— What the task asks —
The whole set of entries is to be restated word for word.

[Collected data entries]
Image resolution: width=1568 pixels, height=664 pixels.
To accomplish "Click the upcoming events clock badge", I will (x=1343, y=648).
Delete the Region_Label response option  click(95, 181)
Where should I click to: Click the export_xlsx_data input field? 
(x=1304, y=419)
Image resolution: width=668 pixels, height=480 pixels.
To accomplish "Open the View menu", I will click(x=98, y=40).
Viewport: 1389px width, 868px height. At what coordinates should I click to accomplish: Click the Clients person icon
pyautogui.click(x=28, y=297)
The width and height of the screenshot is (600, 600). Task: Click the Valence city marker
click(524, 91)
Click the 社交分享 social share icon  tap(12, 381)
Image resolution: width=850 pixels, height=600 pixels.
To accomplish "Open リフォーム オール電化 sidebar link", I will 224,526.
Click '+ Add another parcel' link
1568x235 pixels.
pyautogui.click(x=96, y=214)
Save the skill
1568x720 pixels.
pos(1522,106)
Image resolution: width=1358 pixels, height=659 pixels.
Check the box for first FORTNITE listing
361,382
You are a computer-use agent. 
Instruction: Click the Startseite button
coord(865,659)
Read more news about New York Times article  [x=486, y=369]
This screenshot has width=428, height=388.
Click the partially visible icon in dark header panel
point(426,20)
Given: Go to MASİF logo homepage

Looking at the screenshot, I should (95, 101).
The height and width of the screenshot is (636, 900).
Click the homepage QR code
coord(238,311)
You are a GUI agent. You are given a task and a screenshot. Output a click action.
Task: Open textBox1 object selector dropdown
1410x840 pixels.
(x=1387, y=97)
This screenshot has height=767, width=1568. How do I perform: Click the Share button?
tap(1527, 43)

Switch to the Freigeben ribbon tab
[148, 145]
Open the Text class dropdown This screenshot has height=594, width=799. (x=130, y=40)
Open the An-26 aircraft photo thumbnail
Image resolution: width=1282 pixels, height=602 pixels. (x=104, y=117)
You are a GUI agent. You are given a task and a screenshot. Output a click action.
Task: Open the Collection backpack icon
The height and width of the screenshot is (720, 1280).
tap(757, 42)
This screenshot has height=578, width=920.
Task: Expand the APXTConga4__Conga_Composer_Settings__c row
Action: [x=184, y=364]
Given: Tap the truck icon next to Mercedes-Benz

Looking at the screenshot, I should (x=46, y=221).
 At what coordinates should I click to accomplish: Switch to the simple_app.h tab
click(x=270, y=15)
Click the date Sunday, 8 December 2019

— Response to the exercise —
Image resolution: width=1568 pixels, height=664 pixels.
To accomplish "Click the upcoming events clock badge", I will (x=1343, y=648).
Delete the Region_Label response option  click(95, 181)
Where should I click to: Click the export_xlsx_data input field? 
(x=1304, y=419)
Image resolution: width=668 pixels, height=480 pixels.
To accomplish "Open the View menu", I will click(x=98, y=40).
Viewport: 1389px width, 868px height. At what coordinates should I click to accomplish: Click the Clients person icon
pyautogui.click(x=28, y=297)
The width and height of the screenshot is (600, 600). Task: Click the Valence city marker
click(524, 91)
Click the 社交分享 social share icon  tap(12, 381)
Image resolution: width=850 pixels, height=600 pixels.
To accomplish "Open リフォーム オール電化 sidebar link", I will 224,526.
Click '+ Add another parcel' link
1568x235 pixels.
pyautogui.click(x=96, y=214)
Save the skill
1568x720 pixels.
pos(1522,106)
Image resolution: width=1358 pixels, height=659 pixels.
Check the box for first FORTNITE listing
361,382
You are a computer-use agent. 
Instruction: Click the Startseite button
coord(865,659)
Read more news about New York Times article  [x=486, y=369]
This screenshot has width=428, height=388.
Click the partially visible icon in dark header panel
point(426,20)
Given: Go to MASİF logo homepage

Looking at the screenshot, I should (95, 101).
The height and width of the screenshot is (636, 900).
Click the homepage QR code
coord(238,311)
You are a GUI agent. You are given a task and a screenshot. Output a click action.
Task: Open textBox1 object selector dropdown
1410x840 pixels.
(x=1387, y=97)
This screenshot has height=767, width=1568. How do I perform: Click the Share button?
tap(1527, 43)

Switch to the Freigeben ribbon tab
[148, 145]
Open the Text class dropdown This screenshot has height=594, width=799. (x=130, y=40)
Open the An-26 aircraft photo thumbnail
Image resolution: width=1282 pixels, height=602 pixels. (x=104, y=117)
You are a GUI agent. You are given a task and a screenshot. Output a click action.
Task: Open the Collection backpack icon
The height and width of the screenshot is (720, 1280).
tap(757, 42)
This screenshot has height=578, width=920.
Task: Expand the APXTConga4__Conga_Composer_Settings__c row
Action: [x=184, y=364]
Given: Tap the truck icon next to Mercedes-Benz

Looking at the screenshot, I should (x=46, y=221).
 At what coordinates should I click to accomplish: Switch to the simple_app.h tab
click(x=270, y=15)
Click the date Sunday, 8 December 2019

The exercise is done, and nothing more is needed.